2. That the great business of our life is to learn to die, and to prepare for the next world.
3. We are in great danger of perishing, and therefore should be all the more earnest.
4. Therefore let the careless, slothful, delaying, malignant sinners take heed. But--
5. Such as are showing this concern may be comforted, for they are in the way of duty, and are taking their work in time; it is the Spirit who works in them this concern, and they have to do with a good and gracious God (Ezekiel 23:11). Then--
6. Your concern is quite different from that of the ungodly, who also shrink from hell, as Balaam did. For your concern is, not to be separated from Christ, and not to be left in sin; and you are now forsaking sin with true purpose of heart. Wherefore--
7. Be thus concerned all of you, come to Christ, forsake all sin, unite with the godly, observe ordinances, avoid the way of sinners now. For how important this matter is; nothing is to be put before it, and now is the accepted and the only time, and the gathering in the other world will be eternal and unutterable. Wherefore, upon the whole, let me obtain of you--
(1) That you will take scale serious thoughts of the other world in both parts of it.
(2) That you will inquire what case you are in for it. And--
(3) That you will lay down measures timely, that year souls be not gathered with sinners there. May the Lord persuade and incline your hearts unto this course. (T. Boston, D. D.)
The saint’s horror at the sinner’s hell
We must all be gathered in due course. It may come tomorrow; it may be deferred another handful of years. Filled with a holy horror of the hell of sinners, let us make most sure our calling to the heaven of the blessed. Consider--
I. The gathering. There have been many such--Korah, Dathan, and Abiram; Jericho and the Canaanites; the destruction of Jerusalem. But forgetting all these inferior gatherings, let us look on to the last great one, which is proceeding every day to its completion As the huntsman, when he goes forth to the battle, encompasses the beasts of the forest with an ever-narrowing ring of hunters, that he may exterminate them all in one great slaughter, so the God of Justice has made a ring in His providence about the sinful, sons of men. None can escape. I will not attempt, to describe, what our Saviour, veiled in words like these: “These shall go away into everlasting punishment.”
II. The prayer itself. We are all agreed about it, every one of us. Sinners do not wish to be gathered with sinners. But the reasons of the one prayer are different in different persons. A selfish desire to escape misery is sufficient to account for it with sinful men. There is a class of sinners that some would like to be gathered with now. Can we say, when we look upon the bright side of the wicked, “Gather not,” etc.? If we cannot we really cannot pray the prayer at all. But the Christian prays this prayer because, as far as his acquaintance with sinners goes, he does not even now wish for their company. We cannot be with them and feel ourselves perfectly at home. And even now, when God comes to punish a nation, the Christian has to suffer with the rest. He may well, from the little taste he has had of their company, pray, “Gather not,” etc. I do not know any class of sinners whose company the Christian would desire. I should not like to live with the most precise of hypocrites, nor with the formalist; and as for the blasphemer, we would as soon be shut up in a tiger’s den. And there are other reasons. When sinners are gathered at the last their characters will be the same. And think of the place, the pit of hell. Their occupations, cursing God; their sufferings, the pain of body and soul they know. And they are forever banished from God and Christ.

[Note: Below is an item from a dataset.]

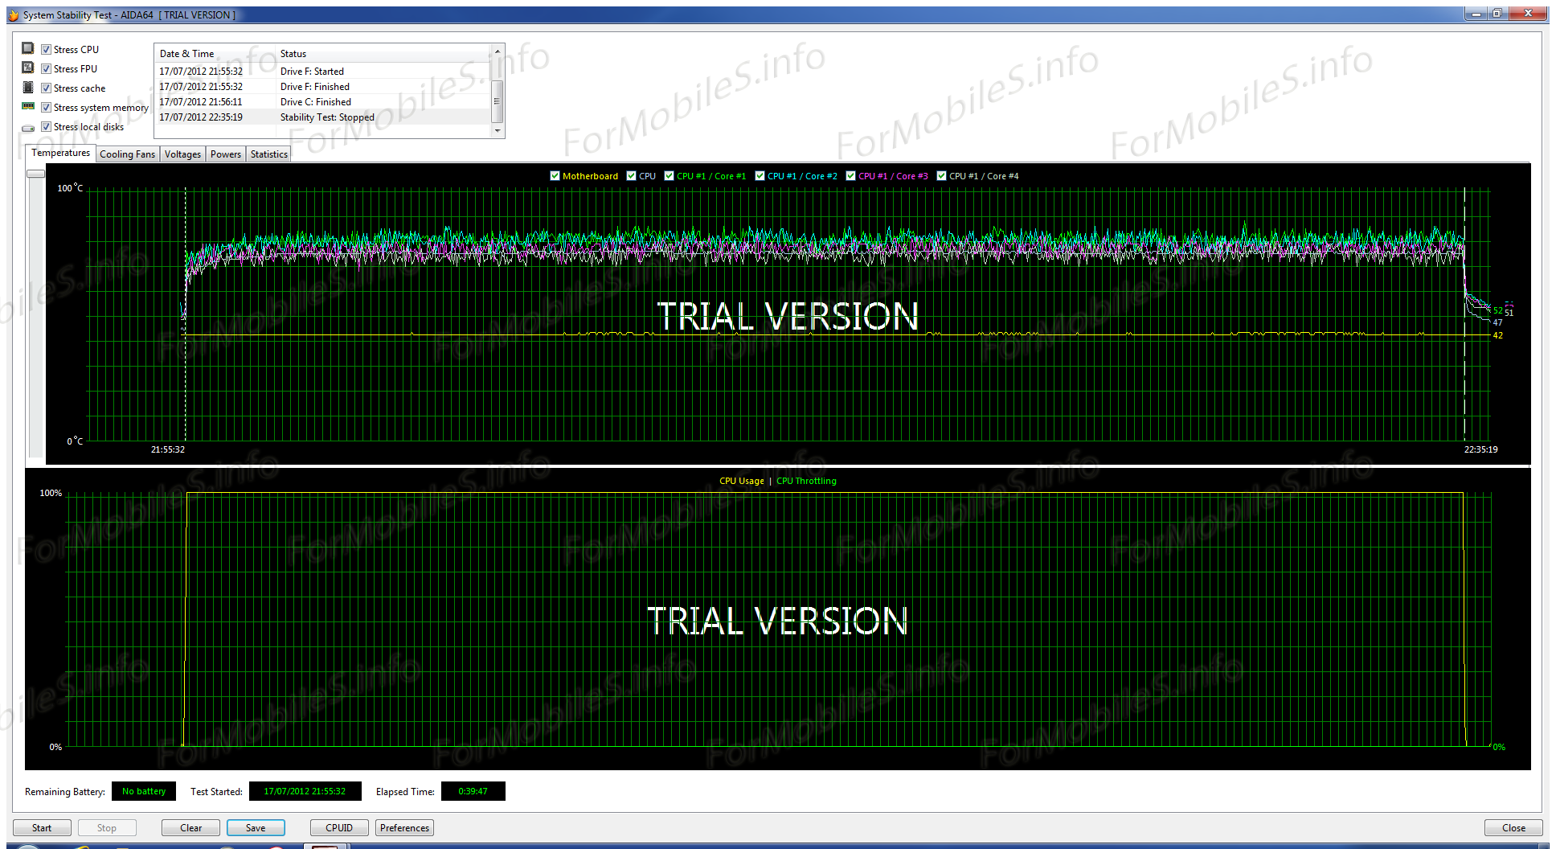Click the FPU percent chip icon
1556x849 pixels.
[28, 68]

III. But there is in our text a fear, as if a whisper said, “Perhaps, after all, you may be gathered with the wicked.” This fear may arise from remembrance of past sin. Before we were converted we lived as others. Present backwardness, unfruitfulness, and our conscious weakness, these all rouse this fear. Therefore note--
IV. The answer to this prayer. Have you the two things that David had, the outward integrity and the inward trust? If so, then you cannot be gathered with sinners. For the rule is, like to like. And our comrades here are to be our companions hereafter. And we have been too dearly bought with Christ’s blood, and are too much loved by God; and the new nature given you will not allow of it. Careless and thoughtless one, I entreat you to consider if it be not a dreadful thing to be a sinner. (C. H. Spurgeon.)
The awful association
Many disputes there are concerning the origin of human souls. The Bible assigns the first origination to God, and closely connects all with the first man. “All souls are Mine; as the soul of the master, so the soul of the servant.” He is the great Lord of human souls.

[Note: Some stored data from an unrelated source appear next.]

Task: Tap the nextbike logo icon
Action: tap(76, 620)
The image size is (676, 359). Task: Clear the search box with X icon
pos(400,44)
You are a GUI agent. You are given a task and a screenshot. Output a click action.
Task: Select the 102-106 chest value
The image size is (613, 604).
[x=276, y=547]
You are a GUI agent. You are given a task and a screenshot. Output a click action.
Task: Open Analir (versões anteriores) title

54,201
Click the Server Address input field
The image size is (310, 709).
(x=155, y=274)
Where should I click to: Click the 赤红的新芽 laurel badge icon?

I. The worth of the human soul. Evinced--
1. By its intellectual capacities: thought, reason, memory, conscience, affection.
2. By its moral capacities. It is naturally endowed with an ability to know, serve, love, and enjoy God.
3. By its immortality. It perishes not with the body. “The spirit of man goeth upward,”--to God.
4. By the efforts of fallen spirits to effect its destruction.
5. By the means which God has used for its salvation.
II. The souls of all will be gathered together, classed and fixed forever, in a state suitable to their character.
1. What is more reasonable than such an association of similar minds after their probation?
2. Its probability is to be inferred from the nature of God and the present state of trial.
3. Its certainty is proved by Divine testimony. “He will render to every man according to his works.”
III. The souls of sinners are gathered at death into a state of shame and suffering.
1. This is a matter of positive Divine assertion.
2. Realise the fact. An entire company of lost souls!--shut up with such forever. Think of a prison full of felons and blasphemers!
3. Consider the threatenings connected with the fact. The wrath of God. Sin will forever live in them and incur wrath. Spiritual death will triumph over their soul, and never cease.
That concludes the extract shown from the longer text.